##### LISTED ENTRIES #####
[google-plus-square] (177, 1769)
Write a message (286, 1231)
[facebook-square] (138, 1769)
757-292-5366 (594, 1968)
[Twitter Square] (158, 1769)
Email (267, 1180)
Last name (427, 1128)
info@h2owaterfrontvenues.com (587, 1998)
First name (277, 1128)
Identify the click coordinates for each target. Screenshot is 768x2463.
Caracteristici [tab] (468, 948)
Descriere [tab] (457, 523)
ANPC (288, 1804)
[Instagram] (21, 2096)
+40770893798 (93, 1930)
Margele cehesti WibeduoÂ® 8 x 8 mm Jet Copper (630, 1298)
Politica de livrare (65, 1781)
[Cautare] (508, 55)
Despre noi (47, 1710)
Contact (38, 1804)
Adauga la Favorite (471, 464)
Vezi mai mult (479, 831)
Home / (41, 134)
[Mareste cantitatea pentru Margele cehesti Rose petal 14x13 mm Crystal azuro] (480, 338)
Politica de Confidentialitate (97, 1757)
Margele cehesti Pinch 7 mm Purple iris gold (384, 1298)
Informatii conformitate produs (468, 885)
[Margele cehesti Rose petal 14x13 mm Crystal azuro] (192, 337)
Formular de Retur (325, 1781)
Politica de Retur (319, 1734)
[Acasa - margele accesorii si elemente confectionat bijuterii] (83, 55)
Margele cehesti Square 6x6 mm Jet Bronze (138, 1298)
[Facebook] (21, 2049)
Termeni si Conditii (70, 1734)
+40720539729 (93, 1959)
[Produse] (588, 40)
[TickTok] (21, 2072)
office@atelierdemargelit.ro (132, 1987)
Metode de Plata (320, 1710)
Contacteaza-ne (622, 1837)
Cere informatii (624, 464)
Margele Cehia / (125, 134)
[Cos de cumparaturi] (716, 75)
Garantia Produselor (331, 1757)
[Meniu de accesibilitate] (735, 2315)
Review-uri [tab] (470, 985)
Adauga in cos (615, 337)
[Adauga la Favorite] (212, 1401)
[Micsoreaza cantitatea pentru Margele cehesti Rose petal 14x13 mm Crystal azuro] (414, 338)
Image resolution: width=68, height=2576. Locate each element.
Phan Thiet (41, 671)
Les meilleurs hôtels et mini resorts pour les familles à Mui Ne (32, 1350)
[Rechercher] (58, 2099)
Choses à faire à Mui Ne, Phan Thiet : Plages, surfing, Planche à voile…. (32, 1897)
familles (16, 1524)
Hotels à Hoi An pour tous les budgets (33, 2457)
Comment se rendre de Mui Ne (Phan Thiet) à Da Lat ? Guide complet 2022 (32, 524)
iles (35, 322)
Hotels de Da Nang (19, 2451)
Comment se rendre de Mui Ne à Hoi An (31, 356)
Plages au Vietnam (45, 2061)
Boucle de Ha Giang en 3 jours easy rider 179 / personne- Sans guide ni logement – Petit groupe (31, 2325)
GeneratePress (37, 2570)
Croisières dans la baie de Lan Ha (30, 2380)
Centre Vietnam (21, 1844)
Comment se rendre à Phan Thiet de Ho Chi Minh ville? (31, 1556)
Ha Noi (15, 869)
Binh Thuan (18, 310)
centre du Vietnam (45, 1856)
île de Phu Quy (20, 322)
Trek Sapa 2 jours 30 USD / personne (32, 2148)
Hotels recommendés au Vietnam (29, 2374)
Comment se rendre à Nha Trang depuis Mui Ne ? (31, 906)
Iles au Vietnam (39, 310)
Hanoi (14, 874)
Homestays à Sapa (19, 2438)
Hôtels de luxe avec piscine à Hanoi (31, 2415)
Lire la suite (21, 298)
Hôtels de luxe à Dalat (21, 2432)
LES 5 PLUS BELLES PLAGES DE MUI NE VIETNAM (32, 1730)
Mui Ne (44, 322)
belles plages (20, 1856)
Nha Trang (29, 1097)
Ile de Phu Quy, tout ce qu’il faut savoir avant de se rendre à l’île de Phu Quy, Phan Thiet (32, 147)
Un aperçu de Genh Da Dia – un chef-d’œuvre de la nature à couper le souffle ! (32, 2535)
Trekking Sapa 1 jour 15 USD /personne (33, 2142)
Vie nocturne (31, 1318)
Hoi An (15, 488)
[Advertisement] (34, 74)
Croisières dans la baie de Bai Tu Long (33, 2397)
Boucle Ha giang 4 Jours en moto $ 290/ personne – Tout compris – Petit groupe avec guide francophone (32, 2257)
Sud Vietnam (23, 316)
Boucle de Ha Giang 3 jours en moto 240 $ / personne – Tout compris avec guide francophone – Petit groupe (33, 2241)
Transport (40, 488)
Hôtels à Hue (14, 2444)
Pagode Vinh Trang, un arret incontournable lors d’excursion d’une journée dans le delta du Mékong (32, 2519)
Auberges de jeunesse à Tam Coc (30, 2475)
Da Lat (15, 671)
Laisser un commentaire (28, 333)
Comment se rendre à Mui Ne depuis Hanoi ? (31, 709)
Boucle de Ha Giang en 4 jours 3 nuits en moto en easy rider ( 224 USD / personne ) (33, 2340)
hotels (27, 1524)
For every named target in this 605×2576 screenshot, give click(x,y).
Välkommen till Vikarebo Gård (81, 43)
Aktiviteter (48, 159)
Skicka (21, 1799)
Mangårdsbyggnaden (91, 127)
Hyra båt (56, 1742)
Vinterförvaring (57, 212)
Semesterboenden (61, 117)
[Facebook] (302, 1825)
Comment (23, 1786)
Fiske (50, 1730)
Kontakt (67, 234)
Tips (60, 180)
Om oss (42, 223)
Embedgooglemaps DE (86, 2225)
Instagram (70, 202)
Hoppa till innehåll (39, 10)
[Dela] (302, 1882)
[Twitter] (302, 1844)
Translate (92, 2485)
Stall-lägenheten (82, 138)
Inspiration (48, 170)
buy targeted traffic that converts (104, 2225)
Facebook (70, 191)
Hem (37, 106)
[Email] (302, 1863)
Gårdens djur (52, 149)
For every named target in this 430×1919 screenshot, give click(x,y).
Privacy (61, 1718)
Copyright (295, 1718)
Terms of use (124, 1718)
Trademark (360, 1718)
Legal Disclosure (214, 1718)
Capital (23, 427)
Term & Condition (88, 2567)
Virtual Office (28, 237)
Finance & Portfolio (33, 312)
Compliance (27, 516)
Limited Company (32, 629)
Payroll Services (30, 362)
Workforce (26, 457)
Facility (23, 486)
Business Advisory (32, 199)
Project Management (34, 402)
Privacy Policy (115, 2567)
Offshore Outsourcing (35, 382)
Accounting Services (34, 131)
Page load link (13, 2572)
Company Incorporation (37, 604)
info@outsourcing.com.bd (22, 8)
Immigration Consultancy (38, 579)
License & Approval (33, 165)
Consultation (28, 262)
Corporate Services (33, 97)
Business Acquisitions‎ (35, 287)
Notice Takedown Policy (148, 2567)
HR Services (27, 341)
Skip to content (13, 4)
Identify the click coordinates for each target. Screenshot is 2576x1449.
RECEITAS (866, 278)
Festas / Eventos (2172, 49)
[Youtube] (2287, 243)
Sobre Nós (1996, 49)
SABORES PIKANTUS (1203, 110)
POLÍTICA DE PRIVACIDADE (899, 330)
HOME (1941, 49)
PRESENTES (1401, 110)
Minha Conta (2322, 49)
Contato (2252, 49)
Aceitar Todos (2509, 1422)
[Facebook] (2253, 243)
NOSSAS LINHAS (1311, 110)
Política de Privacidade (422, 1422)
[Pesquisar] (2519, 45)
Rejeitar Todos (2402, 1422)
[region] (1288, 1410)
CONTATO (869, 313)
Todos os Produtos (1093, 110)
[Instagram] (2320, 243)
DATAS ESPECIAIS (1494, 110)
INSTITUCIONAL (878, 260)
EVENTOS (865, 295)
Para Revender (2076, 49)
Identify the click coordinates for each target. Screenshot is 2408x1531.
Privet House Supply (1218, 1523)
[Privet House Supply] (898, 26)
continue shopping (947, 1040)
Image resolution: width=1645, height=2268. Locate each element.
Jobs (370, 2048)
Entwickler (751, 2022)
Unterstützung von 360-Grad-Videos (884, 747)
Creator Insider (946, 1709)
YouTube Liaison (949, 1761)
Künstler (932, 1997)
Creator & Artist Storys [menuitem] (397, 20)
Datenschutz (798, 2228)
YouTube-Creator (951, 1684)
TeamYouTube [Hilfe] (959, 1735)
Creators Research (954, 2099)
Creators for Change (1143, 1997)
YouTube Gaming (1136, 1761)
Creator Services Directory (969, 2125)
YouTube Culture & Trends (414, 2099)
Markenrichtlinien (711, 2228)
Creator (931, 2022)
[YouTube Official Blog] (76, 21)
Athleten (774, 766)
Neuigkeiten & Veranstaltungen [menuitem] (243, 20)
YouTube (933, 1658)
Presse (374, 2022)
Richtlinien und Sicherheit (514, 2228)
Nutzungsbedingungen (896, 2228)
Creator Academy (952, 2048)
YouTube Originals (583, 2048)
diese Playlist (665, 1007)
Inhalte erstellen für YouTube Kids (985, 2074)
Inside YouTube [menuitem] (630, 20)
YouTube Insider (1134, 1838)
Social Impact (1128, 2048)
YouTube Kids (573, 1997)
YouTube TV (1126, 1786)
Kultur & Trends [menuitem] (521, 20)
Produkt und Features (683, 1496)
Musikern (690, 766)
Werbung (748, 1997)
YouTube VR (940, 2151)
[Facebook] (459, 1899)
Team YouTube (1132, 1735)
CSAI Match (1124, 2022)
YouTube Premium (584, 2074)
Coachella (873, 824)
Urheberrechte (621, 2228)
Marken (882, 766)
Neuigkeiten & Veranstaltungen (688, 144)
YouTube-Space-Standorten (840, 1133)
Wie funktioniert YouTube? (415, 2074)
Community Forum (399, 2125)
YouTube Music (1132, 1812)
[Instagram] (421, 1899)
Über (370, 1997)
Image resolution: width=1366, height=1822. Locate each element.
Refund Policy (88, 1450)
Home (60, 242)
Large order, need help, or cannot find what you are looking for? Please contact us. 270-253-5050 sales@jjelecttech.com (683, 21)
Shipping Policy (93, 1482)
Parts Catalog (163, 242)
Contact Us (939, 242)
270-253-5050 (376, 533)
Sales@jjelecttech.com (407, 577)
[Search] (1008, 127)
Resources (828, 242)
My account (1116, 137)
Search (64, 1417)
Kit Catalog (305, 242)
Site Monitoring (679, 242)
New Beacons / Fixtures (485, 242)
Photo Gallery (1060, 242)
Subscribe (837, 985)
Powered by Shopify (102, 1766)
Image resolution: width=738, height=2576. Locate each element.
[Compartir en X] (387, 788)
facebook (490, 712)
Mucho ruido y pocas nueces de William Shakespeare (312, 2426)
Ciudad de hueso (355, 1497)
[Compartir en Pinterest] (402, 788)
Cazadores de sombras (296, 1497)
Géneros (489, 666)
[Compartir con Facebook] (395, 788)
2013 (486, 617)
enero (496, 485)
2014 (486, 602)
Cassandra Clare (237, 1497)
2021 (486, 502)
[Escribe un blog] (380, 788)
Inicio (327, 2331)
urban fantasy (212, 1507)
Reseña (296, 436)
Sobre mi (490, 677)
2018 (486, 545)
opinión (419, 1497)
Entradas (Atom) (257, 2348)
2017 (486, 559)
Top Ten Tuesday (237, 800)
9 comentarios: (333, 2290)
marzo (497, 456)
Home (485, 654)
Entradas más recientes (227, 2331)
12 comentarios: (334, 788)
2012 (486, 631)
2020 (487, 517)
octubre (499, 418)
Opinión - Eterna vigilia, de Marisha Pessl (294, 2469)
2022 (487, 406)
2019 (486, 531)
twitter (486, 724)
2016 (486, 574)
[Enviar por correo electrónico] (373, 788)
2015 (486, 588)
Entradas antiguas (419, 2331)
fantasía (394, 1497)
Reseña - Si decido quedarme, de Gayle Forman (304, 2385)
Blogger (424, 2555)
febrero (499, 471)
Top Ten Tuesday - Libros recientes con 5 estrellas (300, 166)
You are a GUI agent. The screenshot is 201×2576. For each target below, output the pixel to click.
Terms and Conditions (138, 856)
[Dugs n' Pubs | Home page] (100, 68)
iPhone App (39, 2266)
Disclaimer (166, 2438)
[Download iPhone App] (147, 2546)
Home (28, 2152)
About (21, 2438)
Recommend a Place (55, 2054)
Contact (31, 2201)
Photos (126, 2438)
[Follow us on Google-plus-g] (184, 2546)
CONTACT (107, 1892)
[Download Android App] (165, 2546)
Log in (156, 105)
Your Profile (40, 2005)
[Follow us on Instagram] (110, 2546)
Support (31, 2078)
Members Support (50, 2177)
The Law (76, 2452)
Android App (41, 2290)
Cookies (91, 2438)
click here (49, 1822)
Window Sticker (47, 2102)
#####
▸ **INSTRUCTIONS FOR THE TASK**:
With the line that has "marzo (497, 456)" as the first and the line that has "[Enviar por correo electrónico] (373, 788)" as the last, repeat exactly that run of lines above and no more.

▸ **TASK ANSWER**:
marzo (497, 456)
Home (485, 654)
Entradas más recientes (227, 2331)
12 comentarios: (334, 788)
2012 (486, 631)
2020 (487, 517)
octubre (499, 418)
Opinión - Eterna vigilia, de Marisha Pessl (294, 2469)
2022 (487, 406)
2019 (486, 531)
twitter (486, 724)
2016 (486, 574)
[Enviar por correo electrónico] (373, 788)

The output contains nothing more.